We have covered various dynamic mesh techniques using mesh deformation (or mesh morphing) in the previous articles. In this article, we will provide a brief introduction to overset mesh and its application in OpenFOAM, including the advantages of overset mesh and the theory behind it.
OpenFOAM provides overset mesh capabilities since OpenFOAM-v1706. In this article, we will be providing the overview of overset mesh in OpenFOAM, enabling you to understand the concepts behind the overset mesh and create your own simulation using overset mesh in OpenFOAM.
Overset meshes or Chimera meshes have been regarded as one of the most advanced CFD techniques. The most appealing thing about overset meshes is that these meshes can enable several various mesh motion types almost impossible for other mesh motion techniques.
Overset meshes have two main advantages over other types of meshes.
- Handling complex motion of bodies
- Simplified mesh generation
Handling complex motion of bodies
Overset meshes allow overlapping grids that can move relative to each other. Each mesh can be generated and moved independently, allowing very complex mesh motions of automobile, aircraft and ships as well as turbo machinery and marine propellers. For example, the interaction between ship hull, rudder and propeller during sea keeping simulations is a very complex coupled motion system which is impossible to model when using other mesh motion techniques such as mesh deformation or sliding meshes. Mesh deformation approaches cannot be used for problems involving severe body motions such as large translational motion amplitudes or rotational motions coupled by translations. Overset mesh can enable such a difficult body motion due to its nature of allowing multiple meshes overlapping on each other. Other examples may be separation of space shuttle from rockets.
Simplified mesh generation
Different parts of the geometry can be separately meshed when using overset mesh.The ability to generate mesh for each body makes the mesh generation process easier for bodies of complex shapes. Especially if structured meshes are used, being able to separately mesh each body reduces the struggle of having to generate several blocks between each body. Therefore, several high fidelity finite difference solvers used in aerospace industry employ overset grids since block structured meshes are the most common mesh types for finite difference solvers.
How overset mesh works
Overset mesh applies interpolation between background and overset cellzones. To model the walls inside the background mesh, some of the background cells are blocked off and these are called holes. Fundamentally, overset meshes employ these following cell/zone types.

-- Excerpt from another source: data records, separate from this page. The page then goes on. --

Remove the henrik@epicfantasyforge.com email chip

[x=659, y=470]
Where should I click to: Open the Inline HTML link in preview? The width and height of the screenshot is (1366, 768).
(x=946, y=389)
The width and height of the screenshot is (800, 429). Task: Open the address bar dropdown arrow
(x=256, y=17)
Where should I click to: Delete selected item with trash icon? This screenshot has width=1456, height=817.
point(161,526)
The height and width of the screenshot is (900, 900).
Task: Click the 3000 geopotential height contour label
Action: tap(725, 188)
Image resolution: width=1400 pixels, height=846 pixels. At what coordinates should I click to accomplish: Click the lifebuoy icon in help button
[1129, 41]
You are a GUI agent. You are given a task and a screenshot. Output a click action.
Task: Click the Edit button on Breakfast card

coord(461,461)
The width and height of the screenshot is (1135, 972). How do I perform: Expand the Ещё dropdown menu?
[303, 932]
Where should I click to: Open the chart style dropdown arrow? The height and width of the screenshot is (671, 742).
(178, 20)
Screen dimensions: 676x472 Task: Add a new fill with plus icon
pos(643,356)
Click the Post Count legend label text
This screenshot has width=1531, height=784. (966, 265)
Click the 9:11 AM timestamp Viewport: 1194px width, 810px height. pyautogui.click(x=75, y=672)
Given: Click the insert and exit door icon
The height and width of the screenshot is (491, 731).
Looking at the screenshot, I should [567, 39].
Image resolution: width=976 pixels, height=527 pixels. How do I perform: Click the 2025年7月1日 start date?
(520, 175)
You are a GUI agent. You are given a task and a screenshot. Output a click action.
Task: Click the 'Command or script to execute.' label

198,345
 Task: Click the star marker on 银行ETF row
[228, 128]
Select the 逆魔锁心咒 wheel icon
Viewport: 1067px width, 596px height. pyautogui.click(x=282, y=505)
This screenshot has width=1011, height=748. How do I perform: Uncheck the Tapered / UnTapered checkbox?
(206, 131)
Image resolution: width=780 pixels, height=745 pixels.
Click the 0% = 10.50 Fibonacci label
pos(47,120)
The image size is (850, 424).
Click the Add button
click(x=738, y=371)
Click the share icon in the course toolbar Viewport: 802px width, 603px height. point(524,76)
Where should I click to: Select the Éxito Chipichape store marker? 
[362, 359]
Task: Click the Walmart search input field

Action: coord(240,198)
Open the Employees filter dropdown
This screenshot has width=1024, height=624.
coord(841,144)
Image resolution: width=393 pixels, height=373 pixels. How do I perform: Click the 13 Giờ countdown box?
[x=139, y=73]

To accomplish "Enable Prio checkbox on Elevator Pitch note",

- Donor cells : cells that provide values
- Acceptor cells : these are the cells whose value gets set from interpolation
- Hole cells : unreachable/inactive cells
- Mesh zone : indicator field to denote potentially overlapping mesh regions
- Overset patches : patch type next to cells that are to be interpolated
The mapping between background and foreground mesh determines which parts of the mesh are:
- solved, calculated (blue region);
- interpolated from solution cells, interpolated (white region); and
- not used, holes (red region).
The process of identifying and masking the hole regions is known as “hole cutting.” This process is typically automated using algorithms that identify which cells are inside or near solid boundaries and which are covered by other grids. The details of these methods and algorithms can be found in this OpenFOAM Wiki page.
Applications
Overset meshes are widely used in applications such as:
- Aerodynamics: Aircraft with moving control surfaces, rotating propellers, or flapping wings.
- Automotive: Simulating moving parts within engines or under different operating conditions.
- Marine: Interaction of ships with water, including moving components like propellers.
Conclusion
The overset mesh technique provides a robust framework for simulating fluid flow around complex, moving geometries. By using multiple overlapping grids and efficient interpolation methods, it overcomes many limitations of traditional single-grid approaches, enabling more accurate and flexible CFD simulations.